De tweede winkel was de Salamander, onderdeel van een drogistenketen. Ik kwam er wel eens om metalen schuursponsjes te kopen, ammonia, wasbenzine of zachte zeep. Soms kwam ik ook in de volgende winkel, banketbakkerij Hus. Een grote Haagse onderneming, maar blijkbaar niet christelijk of gemakkelijk genoeg want ons brood kwam bij bakker Van den Berg vandaan. Die had een bakkerij annex winkel in de zeeheldenbuurt, bijna een kilometer bij ons vandaan. Maar hij bezorgde elke dag met een kar aan huis en was bovendien ouderling in de hervormde kerk waar ook wij kwamen. Vandaar. Dan krijg je de winkel, waar ik het meeste kwam, die van kruidenier Simon de Wit. Zijn naam staat in grote letters op de gevel. In de winkel had je aan drie kanten rekken tegen de muur tot aan het plafond. Daarvoor een toonbank die deels voorzien was van een hoge glazen opbouw waarachter kaas en vleeswaren lagen. Voor de op hun beurt wachtende klanten, op een zaterdagmorgen soms wel twintig zodat je als relatief kleine jongen goed je beurt in de gaten moest houden, was niet erg veel ruimte. Ik herinner me dat ik toen al vergeetachtig was. Dat hing samen met mijn vermogen om me te concentreren (soms) en om me af te laten leiden door wat er op mijn weg kwam (iets vaker). Zo ging ik regelmatig met mijn fiets (de tweedehands damesfiets met blokken) naar Simon de Wit om boodschappen te doen. Als ik met mijn boodschappen uit de winkel kwam, was ik mijn fiets vaak al lang weer vergeten en wandelde ik naar huis. Om er een uur of een dag later achter te komen dat ik mijn fiets kwijt was. Hij stond nooit op slot maar werd ook nooit gestolen. Dat waren nog eens tijden. Bovendien is dit op mijn oude dag een troostrijke herinnering: ik ben ook nu wel eens wat vergeetachtig maar het is tenminste niet erger geworden.

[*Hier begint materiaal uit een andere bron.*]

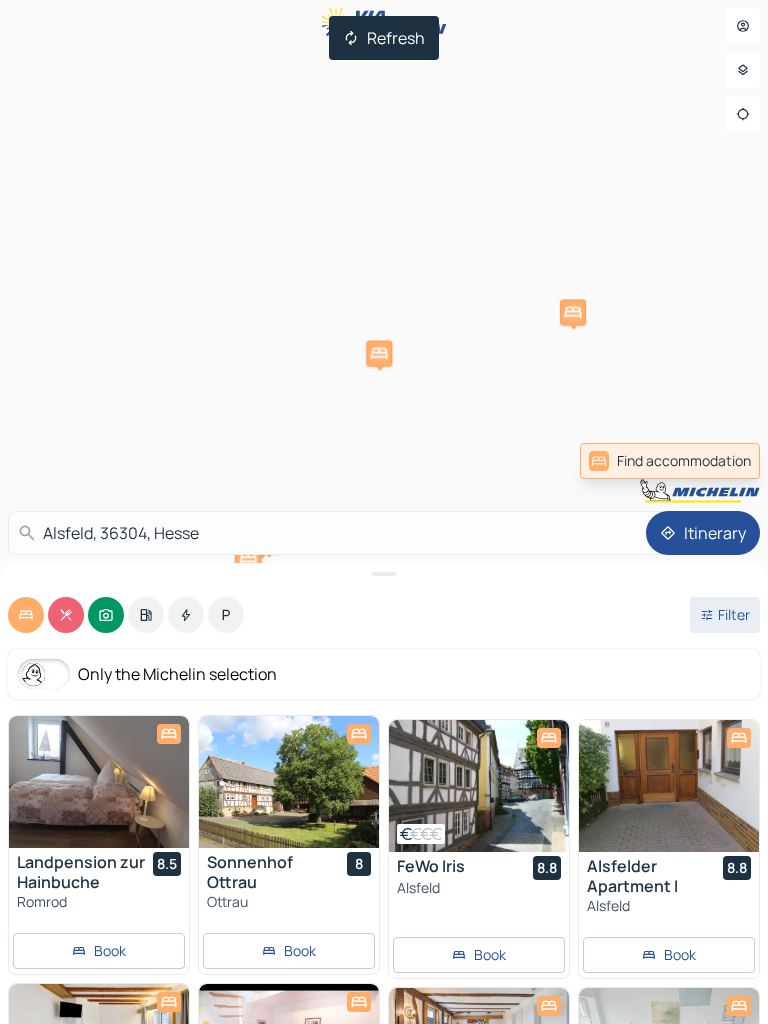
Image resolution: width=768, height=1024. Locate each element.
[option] (26, 615)
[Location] (743, 114)
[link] (670, 461)
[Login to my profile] (743, 26)
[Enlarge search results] (384, 574)
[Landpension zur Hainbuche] (99, 782)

Vervolgens kwamen er twee winkels waar ik zelden of nooit kwam. Eerst Carrière, een electrawinkel. We kochten er nieuwe gloeilampen. Dan slager Beijersbergen. Niets op aan te merken behalve dan dat hij rooms-katholiek was. Ik heb er een keer in de winkel gestaan omdat onze eigen slager, Van Oostveen, om de een of andere reden gesloten was.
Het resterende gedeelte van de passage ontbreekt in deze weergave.